Aluminum has now been found in several localities in Russia and elsewhere. It has been found in diatremes in Kazakhstan and a skarn deposit at Taror, Tajikistan and in epithermal veins at Nikitovka Mercury deposit, Ukraine. Also found in a lunar rock. Initially there were many in Russia and elsewhere who felt that native aluminum was reported in error. Even the late and highly venerated Michael Fleischer commented “This seems extremely improbable from thermodynamic considerations.” Translating this into the common vernacular it means “No fu----- way!” Dmitry Belakovsky of Moscow thought he had discovered native aluminum in some charoite samples he was working on. It turned out however that the aluminum was from the aluminum foil that the miners had used to wrap the explosives they were using when blasting the charoite out of the deposit. This and other reasons made it difficult for many researchers to believe that native aluminum had actually been discovered. Dimitry assures me however that he has seen some specimens of aluminum in matrix that are certainly authentic.
1 American Mineralogist, Vol. 65, p205, 1980.
Russia
Southern Ural Mountains, Orenburg Oblast, Kumak Deposit. Material was found in quartz veins.

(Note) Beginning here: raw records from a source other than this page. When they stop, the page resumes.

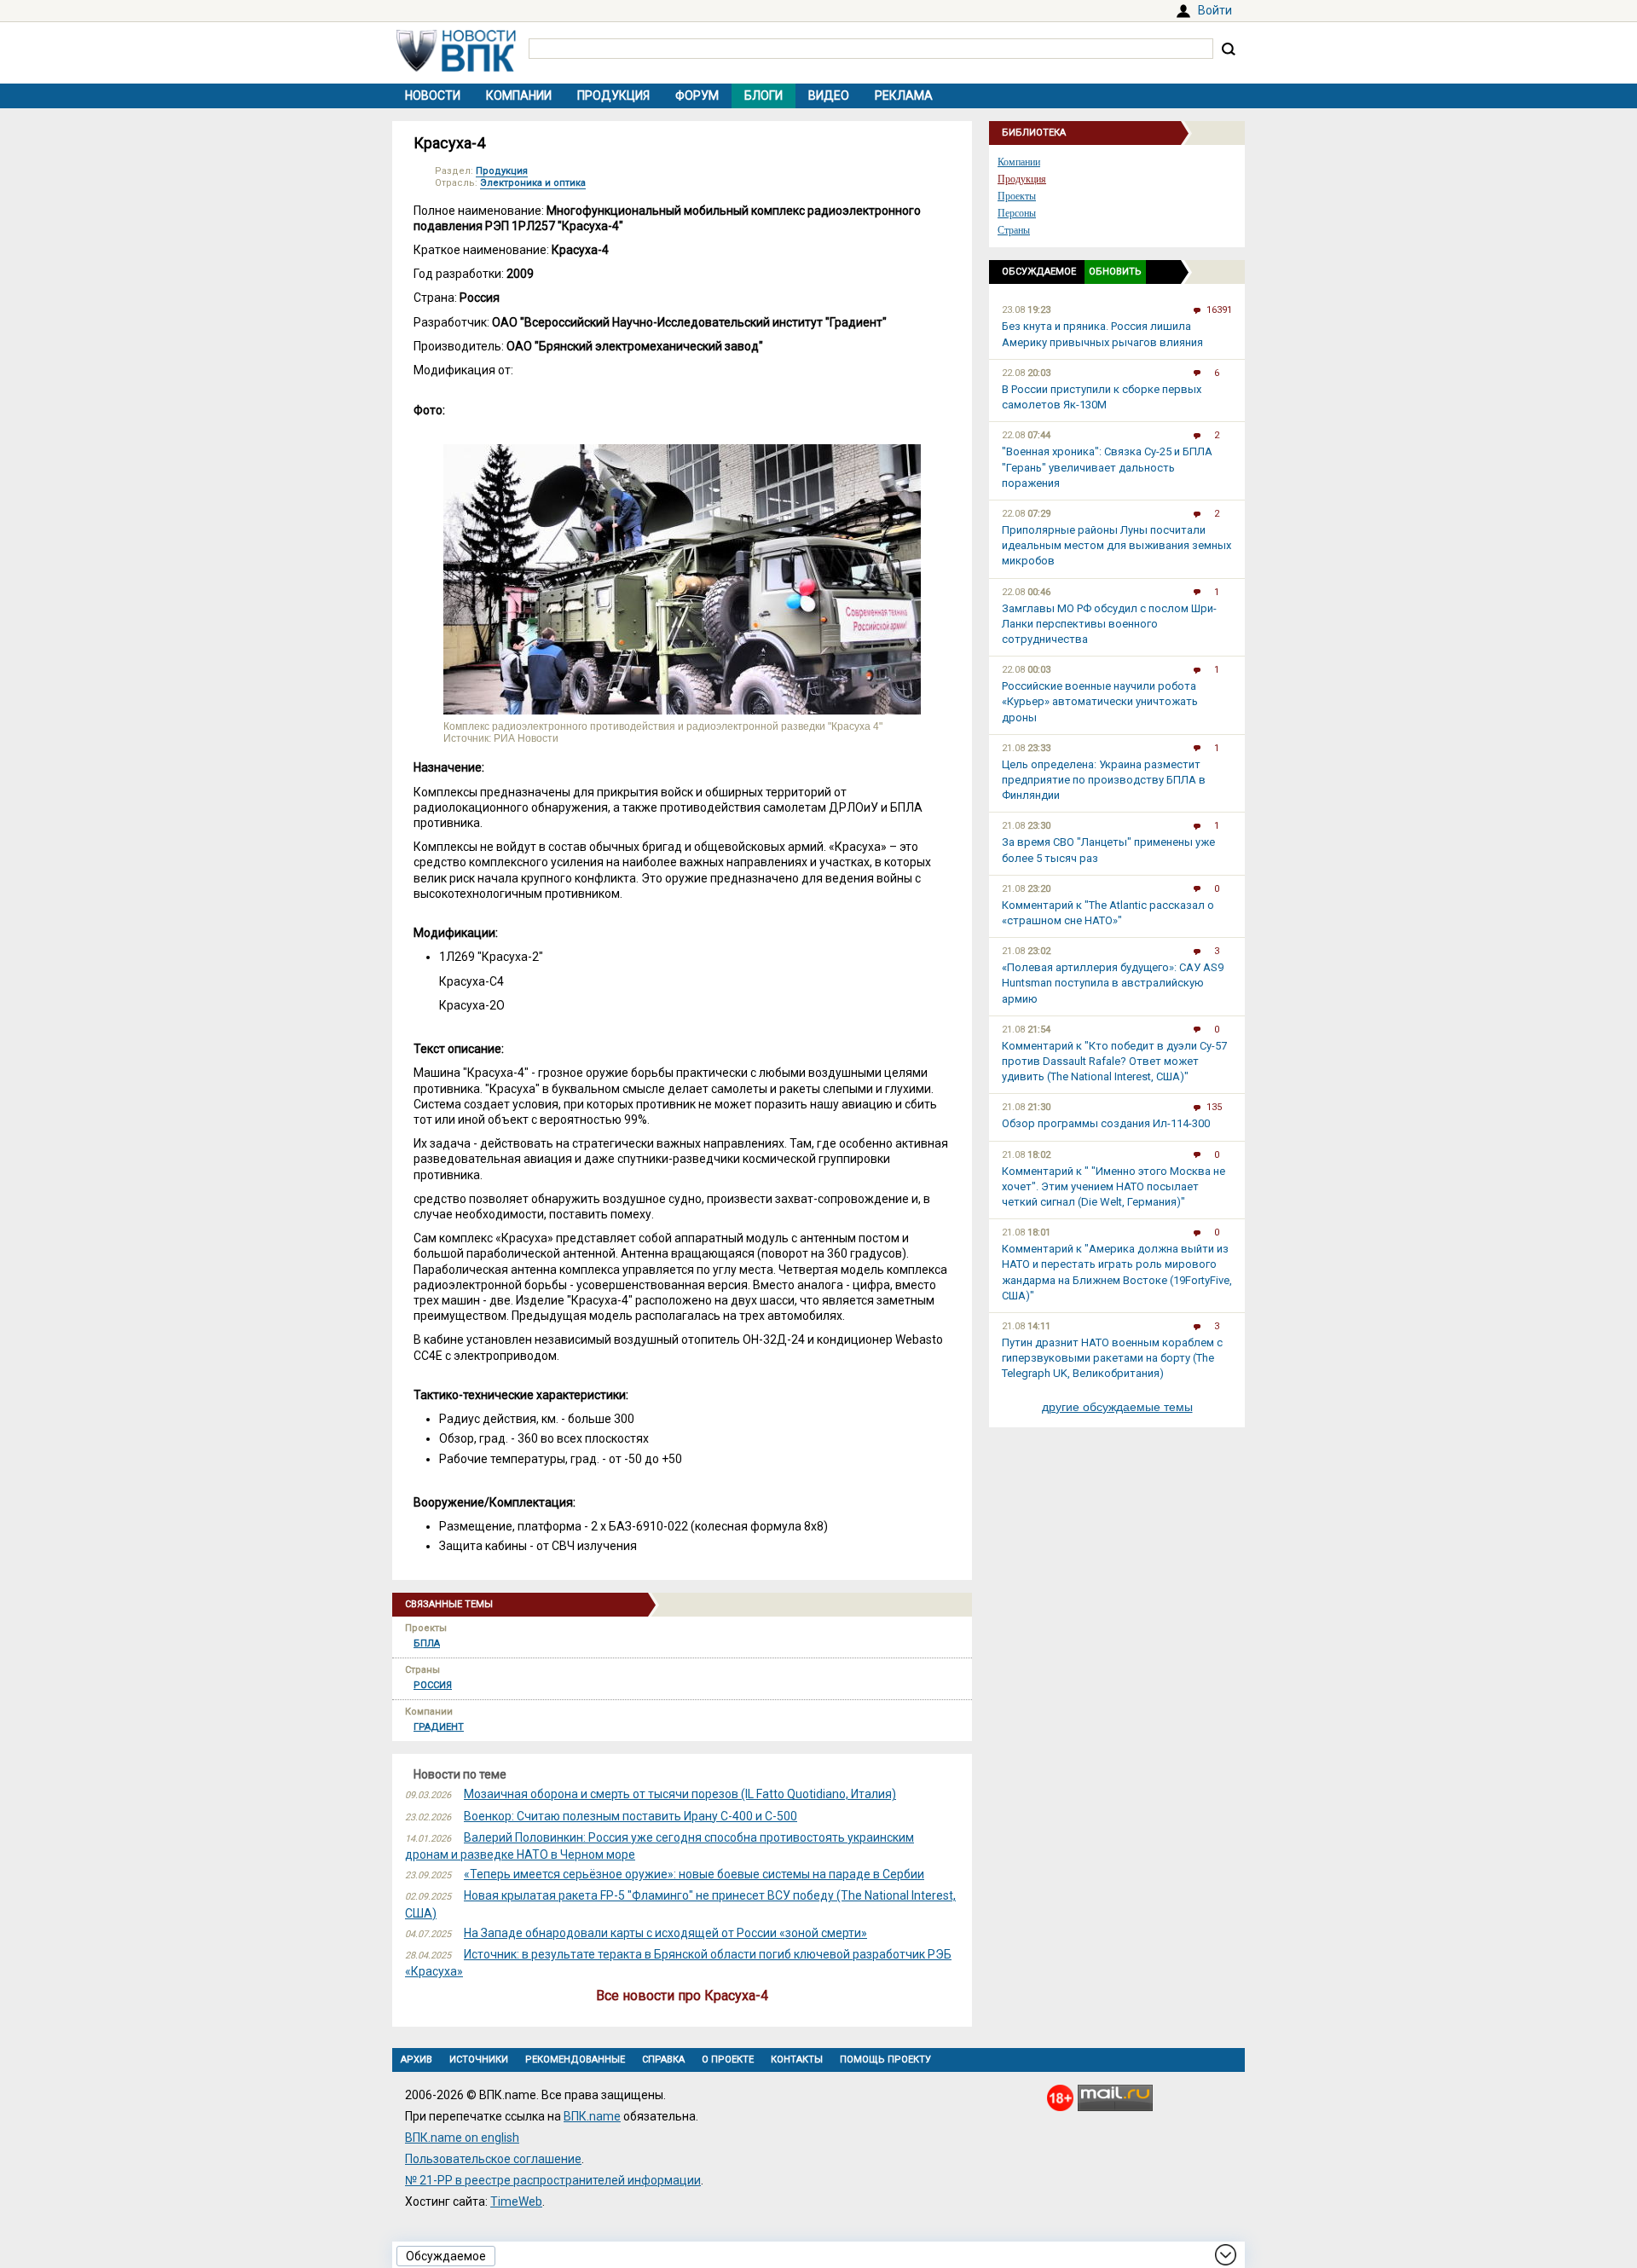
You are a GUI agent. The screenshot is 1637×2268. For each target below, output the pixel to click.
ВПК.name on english (462, 2137)
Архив (416, 2059)
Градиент (439, 1727)
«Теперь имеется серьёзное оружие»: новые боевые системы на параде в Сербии (694, 1874)
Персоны (1017, 213)
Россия (433, 1685)
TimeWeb (516, 2201)
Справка (663, 2059)
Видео (828, 95)
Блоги (763, 95)
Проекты (1017, 196)
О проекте (728, 2059)
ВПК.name (592, 2116)
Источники (478, 2059)
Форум (697, 95)
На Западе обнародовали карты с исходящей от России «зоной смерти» (665, 1933)
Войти (1215, 10)
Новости (432, 95)
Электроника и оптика (533, 182)
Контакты (797, 2059)
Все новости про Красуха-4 (682, 1995)
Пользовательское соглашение (493, 2159)
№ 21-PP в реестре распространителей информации (553, 2180)
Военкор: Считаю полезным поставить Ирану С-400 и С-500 (630, 1816)
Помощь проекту (885, 2059)
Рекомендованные (575, 2059)
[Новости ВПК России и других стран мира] (456, 67)
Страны (1014, 230)
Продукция (613, 95)
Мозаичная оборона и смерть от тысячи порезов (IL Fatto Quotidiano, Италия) (680, 1794)
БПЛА (427, 1643)
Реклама (904, 95)
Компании (519, 95)
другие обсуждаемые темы (1117, 1407)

The best specimen was a 3 cm piece of gray white quartz with a thin sheet of native aluminum measuring about 5 mm across.1 The specimen is in the Fersman Museum in Moscow.
1 Dmitry Belakovsky, personal communication 2002.
19th Jan 2005 07:37 UTCRock Currier
*Aluminum Rare species collections.
Al, A native metallic element.
Aluminum has now been found in several localities in Russia and elsewhere. It has been found in diatremes in Kazakhstan and a skarn deposit at Taror, Tajikistan and in epithermal veins at Nikitovka Mercury deposit, Ukraine. Also found in a lunar rock. Initially there were many in Russia and elsewhere who felt that native aluminum was reported in error. Even the late and highly venerated Michael Fleischer commented “This seems extremely improbable from thermodynamic considerations.” Translating this into the common vernacular it means “No fu----- way!” Dmitry Belakovsky of Moscow thought he had discovered native aluminum in some charoite samples he was working on. It turned out however that the aluminum was from the aluminum foil that the miners had used to wrap the explosives they were using when blasting the charoite out of the deposit. This and other reasons made it difficult for many researchers to believe that native aluminum had actually been discovered. Dimitry assures me however that he has seen some specimens of aluminum in matrix that are certainly authentic.
1 American Mineralogist, Vol. 65, p205, 1980.
Russia
Southern Ural Mountains, Orenburg Oblast, Kumak Deposit. Material was found in quartz veins. The best specimen was a 3 cm piece of gray white quartz with a thin sheet of native aluminum measuring about 5 mm across.1 The specimen is in the Fersman Museum in Moscow.
1 Dmitry Belakovsky, personal communication 2002.